● The exercise: Reproduce the lines of the material between the line holding "Where should I click to: Select" and the line holding "click(x=529, y=18)", inclusive, substituting "Display size" for every occurrence of "Screen dimensions" and leaving everything else unchanged.

Item-finding records
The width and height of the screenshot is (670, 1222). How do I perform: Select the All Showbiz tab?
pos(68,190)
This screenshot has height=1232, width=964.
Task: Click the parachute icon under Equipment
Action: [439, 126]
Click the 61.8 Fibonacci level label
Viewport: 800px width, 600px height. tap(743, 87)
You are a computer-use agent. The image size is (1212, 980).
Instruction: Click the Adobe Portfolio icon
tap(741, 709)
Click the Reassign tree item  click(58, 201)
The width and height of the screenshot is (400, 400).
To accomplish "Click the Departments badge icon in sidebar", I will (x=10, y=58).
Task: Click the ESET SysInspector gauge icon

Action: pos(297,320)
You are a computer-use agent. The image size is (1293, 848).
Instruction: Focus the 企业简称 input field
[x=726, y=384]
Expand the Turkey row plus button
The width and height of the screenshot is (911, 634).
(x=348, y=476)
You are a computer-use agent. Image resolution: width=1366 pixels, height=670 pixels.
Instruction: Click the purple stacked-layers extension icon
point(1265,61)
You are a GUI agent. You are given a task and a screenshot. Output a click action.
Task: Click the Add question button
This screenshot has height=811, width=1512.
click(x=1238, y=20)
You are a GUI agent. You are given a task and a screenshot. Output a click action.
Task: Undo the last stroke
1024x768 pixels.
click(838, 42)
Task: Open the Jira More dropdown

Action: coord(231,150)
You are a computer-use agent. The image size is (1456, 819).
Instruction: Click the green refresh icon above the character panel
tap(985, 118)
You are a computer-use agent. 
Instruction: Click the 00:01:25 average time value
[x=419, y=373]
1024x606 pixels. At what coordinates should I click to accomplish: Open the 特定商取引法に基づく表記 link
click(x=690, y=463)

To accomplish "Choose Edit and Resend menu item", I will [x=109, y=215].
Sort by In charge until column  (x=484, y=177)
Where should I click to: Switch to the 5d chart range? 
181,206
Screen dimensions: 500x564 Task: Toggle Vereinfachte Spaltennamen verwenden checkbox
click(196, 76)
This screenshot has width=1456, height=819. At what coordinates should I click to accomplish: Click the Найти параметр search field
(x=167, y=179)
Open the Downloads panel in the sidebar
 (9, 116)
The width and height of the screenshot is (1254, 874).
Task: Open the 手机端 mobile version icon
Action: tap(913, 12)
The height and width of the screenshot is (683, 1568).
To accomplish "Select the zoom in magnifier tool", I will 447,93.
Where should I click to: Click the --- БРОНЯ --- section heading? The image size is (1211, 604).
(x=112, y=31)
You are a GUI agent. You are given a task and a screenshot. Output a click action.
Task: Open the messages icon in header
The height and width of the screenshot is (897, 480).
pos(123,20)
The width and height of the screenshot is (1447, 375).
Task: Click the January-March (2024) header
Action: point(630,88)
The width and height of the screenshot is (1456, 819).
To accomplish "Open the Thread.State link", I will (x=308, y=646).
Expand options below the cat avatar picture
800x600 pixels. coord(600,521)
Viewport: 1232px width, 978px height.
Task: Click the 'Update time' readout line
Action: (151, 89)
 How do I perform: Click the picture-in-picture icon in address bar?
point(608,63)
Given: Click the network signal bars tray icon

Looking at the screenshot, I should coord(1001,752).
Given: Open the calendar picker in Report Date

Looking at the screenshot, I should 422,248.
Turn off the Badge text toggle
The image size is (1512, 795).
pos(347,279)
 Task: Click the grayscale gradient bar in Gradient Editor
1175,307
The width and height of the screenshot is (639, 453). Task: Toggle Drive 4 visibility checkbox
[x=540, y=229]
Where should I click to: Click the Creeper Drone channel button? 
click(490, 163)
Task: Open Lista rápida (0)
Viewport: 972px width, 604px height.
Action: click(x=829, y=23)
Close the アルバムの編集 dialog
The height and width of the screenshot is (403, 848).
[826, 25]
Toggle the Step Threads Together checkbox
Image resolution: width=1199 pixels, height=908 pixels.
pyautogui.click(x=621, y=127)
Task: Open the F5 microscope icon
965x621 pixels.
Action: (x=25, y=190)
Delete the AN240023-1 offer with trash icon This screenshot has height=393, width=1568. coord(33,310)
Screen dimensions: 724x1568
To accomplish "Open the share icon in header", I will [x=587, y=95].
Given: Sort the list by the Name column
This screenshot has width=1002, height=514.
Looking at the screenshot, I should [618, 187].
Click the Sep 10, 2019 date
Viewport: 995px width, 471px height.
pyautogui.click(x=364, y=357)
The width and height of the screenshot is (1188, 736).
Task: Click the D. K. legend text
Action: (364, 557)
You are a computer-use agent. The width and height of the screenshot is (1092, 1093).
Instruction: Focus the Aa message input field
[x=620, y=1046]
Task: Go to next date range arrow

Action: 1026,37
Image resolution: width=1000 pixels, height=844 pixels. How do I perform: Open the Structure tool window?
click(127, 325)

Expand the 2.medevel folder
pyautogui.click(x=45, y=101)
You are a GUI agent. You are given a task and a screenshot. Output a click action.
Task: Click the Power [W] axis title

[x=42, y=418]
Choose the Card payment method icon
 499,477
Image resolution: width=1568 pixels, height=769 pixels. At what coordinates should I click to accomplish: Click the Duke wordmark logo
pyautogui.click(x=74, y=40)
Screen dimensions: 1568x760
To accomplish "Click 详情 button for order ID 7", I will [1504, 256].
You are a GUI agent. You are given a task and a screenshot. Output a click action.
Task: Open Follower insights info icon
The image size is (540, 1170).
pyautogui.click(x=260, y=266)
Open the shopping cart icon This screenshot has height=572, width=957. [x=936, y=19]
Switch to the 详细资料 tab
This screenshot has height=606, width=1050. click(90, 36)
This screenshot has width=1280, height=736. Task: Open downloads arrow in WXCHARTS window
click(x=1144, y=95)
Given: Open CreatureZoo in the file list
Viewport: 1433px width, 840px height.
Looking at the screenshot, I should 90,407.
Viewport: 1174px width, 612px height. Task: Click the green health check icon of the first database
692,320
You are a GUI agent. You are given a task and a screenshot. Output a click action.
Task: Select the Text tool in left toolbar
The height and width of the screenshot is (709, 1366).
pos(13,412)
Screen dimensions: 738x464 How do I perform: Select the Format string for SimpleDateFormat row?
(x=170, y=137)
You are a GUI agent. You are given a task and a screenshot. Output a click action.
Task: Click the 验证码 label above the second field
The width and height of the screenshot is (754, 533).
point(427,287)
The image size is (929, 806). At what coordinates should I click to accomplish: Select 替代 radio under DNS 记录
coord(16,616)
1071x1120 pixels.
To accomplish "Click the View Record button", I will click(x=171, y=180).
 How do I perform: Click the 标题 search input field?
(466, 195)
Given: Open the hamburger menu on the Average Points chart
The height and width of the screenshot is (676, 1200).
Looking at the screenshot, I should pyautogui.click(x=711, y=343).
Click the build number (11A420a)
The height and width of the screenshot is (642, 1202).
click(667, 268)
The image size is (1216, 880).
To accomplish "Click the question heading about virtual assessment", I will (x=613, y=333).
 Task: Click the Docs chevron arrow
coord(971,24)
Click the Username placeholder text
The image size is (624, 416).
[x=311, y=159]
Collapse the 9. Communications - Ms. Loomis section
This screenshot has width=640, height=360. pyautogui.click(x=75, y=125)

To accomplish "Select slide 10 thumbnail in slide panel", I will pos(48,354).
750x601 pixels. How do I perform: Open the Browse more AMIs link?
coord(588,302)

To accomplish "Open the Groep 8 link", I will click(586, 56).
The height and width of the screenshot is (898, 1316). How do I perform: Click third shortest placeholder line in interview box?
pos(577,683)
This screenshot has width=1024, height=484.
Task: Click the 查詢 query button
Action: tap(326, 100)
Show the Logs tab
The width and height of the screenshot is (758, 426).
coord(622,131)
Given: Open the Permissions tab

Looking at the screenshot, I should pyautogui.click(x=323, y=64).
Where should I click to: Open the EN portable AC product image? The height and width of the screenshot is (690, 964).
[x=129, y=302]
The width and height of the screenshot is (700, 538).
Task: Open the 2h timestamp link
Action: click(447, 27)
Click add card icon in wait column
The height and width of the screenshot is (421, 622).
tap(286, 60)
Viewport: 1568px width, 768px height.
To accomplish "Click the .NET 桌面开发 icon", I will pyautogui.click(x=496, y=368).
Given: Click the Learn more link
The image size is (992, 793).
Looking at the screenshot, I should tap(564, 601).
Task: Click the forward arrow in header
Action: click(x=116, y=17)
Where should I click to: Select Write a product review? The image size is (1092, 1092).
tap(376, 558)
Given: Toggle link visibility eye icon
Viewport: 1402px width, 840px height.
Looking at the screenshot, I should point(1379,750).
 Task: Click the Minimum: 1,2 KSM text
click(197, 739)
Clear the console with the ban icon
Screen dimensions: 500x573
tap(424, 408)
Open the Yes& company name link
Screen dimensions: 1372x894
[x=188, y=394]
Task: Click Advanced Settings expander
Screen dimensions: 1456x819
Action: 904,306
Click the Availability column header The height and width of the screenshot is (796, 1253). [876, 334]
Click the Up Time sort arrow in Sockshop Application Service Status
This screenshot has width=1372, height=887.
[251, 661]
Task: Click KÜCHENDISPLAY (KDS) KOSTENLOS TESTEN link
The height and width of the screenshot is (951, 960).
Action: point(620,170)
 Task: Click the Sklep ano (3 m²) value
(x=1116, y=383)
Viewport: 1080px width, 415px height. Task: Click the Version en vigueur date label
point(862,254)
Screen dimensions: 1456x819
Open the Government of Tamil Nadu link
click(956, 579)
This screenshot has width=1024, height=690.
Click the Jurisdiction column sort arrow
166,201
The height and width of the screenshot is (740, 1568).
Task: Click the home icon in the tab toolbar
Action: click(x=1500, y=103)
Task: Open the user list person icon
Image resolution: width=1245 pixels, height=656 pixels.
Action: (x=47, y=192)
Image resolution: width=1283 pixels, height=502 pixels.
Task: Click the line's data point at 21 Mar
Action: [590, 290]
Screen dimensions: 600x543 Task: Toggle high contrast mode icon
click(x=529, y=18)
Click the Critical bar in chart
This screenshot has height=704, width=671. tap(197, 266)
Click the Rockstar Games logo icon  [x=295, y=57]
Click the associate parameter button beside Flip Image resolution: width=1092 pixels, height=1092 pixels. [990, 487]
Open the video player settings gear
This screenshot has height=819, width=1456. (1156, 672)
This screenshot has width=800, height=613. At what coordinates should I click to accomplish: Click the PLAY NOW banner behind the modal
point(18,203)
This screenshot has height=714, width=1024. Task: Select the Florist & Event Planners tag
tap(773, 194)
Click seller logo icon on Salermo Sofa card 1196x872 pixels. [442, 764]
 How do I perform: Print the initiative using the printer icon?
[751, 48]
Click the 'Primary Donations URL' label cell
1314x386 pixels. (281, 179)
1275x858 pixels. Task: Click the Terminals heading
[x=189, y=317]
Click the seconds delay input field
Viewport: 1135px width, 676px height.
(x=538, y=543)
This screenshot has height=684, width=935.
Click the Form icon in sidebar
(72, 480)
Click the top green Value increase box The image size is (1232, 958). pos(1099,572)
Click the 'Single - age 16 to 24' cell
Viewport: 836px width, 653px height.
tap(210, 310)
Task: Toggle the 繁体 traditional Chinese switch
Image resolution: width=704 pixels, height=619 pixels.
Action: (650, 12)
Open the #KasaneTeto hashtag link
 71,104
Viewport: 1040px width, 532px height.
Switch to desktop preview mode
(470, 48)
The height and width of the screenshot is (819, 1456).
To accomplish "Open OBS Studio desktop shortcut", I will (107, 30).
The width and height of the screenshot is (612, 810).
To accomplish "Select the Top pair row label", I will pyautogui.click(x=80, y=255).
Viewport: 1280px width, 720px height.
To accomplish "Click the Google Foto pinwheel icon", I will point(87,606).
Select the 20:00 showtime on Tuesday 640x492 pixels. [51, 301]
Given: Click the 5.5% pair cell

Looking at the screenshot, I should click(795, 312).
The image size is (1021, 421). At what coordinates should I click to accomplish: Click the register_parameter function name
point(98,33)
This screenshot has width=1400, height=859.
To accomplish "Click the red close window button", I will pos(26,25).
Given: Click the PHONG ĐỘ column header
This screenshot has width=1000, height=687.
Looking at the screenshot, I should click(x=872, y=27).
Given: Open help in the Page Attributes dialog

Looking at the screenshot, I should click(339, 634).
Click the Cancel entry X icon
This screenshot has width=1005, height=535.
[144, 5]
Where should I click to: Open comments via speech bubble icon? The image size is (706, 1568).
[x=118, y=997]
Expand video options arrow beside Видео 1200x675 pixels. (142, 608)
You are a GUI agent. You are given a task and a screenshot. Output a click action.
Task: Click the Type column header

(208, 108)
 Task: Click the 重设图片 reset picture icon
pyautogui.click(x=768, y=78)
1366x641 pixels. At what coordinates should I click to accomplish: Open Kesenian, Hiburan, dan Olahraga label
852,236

● Exercise output:
Where should I click to: Select Write a product review? The image size is (1092, 1092).
tap(376, 558)
Given: Toggle link visibility eye icon
Viewport: 1402px width, 840px height.
Looking at the screenshot, I should point(1379,750).
 Task: Click the Minimum: 1,2 KSM text
click(197, 739)
Clear the console with the ban icon
Display size: 500x573
tap(424, 408)
Open the Yes& company name link
Display size: 1372x894
[x=188, y=394]
Task: Click Advanced Settings expander
Display size: 1456x819
Action: 904,306
Click the Availability column header The height and width of the screenshot is (796, 1253). [876, 334]
Click the Up Time sort arrow in Sockshop Application Service Status
This screenshot has width=1372, height=887.
[251, 661]
Task: Click KÜCHENDISPLAY (KDS) KOSTENLOS TESTEN link
The height and width of the screenshot is (951, 960).
Action: point(620,170)
 Task: Click the Sklep ano (3 m²) value
(x=1116, y=383)
Viewport: 1080px width, 415px height. Task: Click the Version en vigueur date label
point(862,254)
Display size: 1456x819
Open the Government of Tamil Nadu link
click(956, 579)
This screenshot has width=1024, height=690.
Click the Jurisdiction column sort arrow
166,201
The height and width of the screenshot is (740, 1568).
Task: Click the home icon in the tab toolbar
Action: click(x=1500, y=103)
Task: Open the user list person icon
Image resolution: width=1245 pixels, height=656 pixels.
Action: (x=47, y=192)
Image resolution: width=1283 pixels, height=502 pixels.
Task: Click the line's data point at 21 Mar
Action: [590, 290]
Display size: 600x543 Task: Toggle high contrast mode icon
click(x=529, y=18)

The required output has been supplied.